**** Data supplied
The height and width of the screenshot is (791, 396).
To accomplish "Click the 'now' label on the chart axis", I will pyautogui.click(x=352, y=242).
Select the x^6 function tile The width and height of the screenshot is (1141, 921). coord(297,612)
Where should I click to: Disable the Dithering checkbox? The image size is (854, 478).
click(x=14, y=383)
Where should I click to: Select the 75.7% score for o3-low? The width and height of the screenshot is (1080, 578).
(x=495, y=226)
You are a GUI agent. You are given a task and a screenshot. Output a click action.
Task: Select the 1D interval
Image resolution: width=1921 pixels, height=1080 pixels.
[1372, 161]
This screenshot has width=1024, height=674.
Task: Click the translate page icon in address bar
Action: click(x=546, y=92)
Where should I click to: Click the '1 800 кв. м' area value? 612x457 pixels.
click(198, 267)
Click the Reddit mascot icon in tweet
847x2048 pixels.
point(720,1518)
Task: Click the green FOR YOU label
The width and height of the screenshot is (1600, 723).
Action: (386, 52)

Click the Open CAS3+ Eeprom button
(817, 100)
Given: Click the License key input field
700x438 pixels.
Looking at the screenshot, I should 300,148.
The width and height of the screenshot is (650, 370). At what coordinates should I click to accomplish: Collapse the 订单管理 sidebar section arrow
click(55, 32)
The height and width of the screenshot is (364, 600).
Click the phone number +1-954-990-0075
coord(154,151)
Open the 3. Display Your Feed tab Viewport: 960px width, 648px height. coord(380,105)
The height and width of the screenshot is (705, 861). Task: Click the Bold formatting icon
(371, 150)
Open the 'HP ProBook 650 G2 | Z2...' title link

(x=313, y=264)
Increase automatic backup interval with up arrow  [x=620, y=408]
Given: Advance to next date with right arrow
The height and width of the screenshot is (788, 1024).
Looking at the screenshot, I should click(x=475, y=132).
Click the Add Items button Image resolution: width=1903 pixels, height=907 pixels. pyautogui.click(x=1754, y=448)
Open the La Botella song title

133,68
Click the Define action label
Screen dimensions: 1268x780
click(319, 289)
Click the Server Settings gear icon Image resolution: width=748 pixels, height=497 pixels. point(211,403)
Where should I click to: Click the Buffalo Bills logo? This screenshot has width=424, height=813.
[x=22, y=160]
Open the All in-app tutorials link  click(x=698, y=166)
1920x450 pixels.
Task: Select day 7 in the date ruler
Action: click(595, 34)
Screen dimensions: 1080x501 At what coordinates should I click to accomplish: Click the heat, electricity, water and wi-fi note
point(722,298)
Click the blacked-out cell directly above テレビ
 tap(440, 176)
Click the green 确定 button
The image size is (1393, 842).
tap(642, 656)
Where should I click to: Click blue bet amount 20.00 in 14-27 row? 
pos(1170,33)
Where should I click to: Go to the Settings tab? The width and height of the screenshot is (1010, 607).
********
State the number of lines in the records that contain the string "interval", and nothing more.

2